List of tasks:
1. List every place name that appears in the news report on the Cairo protests.
2. Continue the news report on the Cairo protests from its last sentence.

Source document:
Egypt

Hospital says police shooting to kill

The death toll so far during Cairo's days of protests is much higher than reported in the news, according to doctors at one of Cairo's largest hospitals.

A resident doctor at the hospital who was assisting with surgeries yesterday told Al-Masry Al-Youm today that most of those admitted were not wounded, but dead. He estimated the number at more than 50.

The doctor said the wounds were from live bullets, not rubber bullets, and most appeared to be aimed at the head and heart, leading him to believe that orders to the riot police were to kill, not injure, the tens of thousands of protesters who took to the streets in anti-government protests this week.

"I rarely saw rubber bullet wounds," he said.

Attempts to reach the wounded in the mass protests–which were instantly cordoned off by the city's massive number of riot police–were inhibited by the crowds.

A doctor who attended yesterday's protests, who asked that her name be withheld, said it took some two hours for ambulances to reach the wounded around her. At Tahrir Square she saw a child caught in the tear gas explosions; later she was told that the child, like many others exposed to massive amounts of gas, had suffocated to death.

Stored items
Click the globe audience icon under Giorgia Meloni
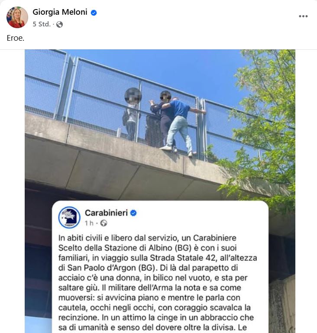The image size is (317, 333). [x=60, y=24]
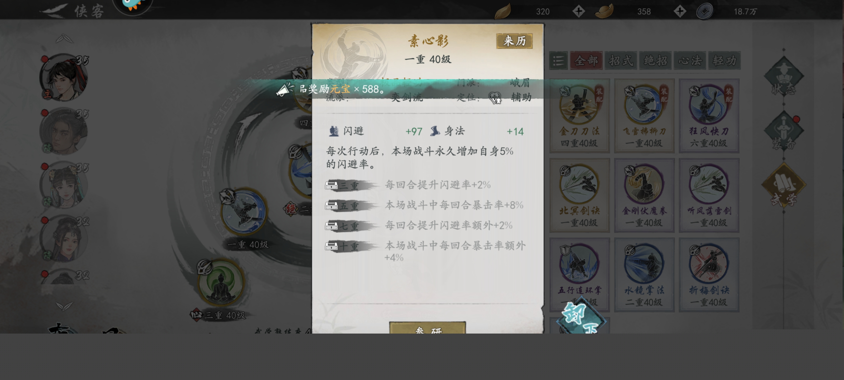
Task: Toggle the skill list view icon
Action: (558, 61)
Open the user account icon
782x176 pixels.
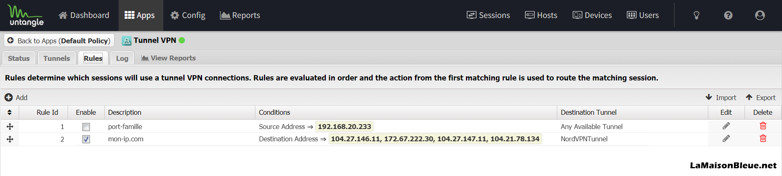pos(760,16)
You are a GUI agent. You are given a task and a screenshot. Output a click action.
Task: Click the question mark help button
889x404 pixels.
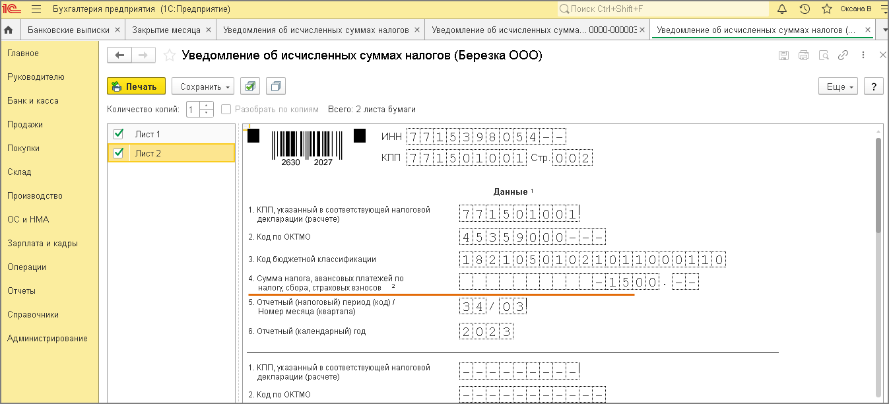tap(873, 86)
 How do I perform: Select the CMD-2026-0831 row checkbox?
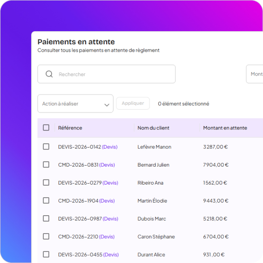46,165
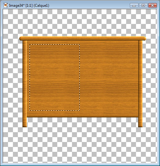Click the middle of the desk's rounded top rail
This screenshot has width=160, height=166.
(83, 38)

Response list:
1. Egypt, Cairo, Tahrir Square

2.
Lack of cell phone reception and internet access, both cut by the government to hinder the organizing of protesters, has only compounded the difficulty of responding to emergencies.

Deaths from live bullets aside, the use of rubber bullets can be just as serious. Shot from as close a range as the riot police were to protesters, they easily pierce the skin and organs. Furthermore, because police were shooting at the head, eyes, and chest, rather than at non-fatal body parts, casualties rose, according to the same doctor.

At the hospital, this reporter was approached by a young female doctor who also asked to remain anonymous. "Write in your newspaper that we need the army to come to the hospital," she said. "There is no one here protecting the doctors, and it's turning into chaos inside."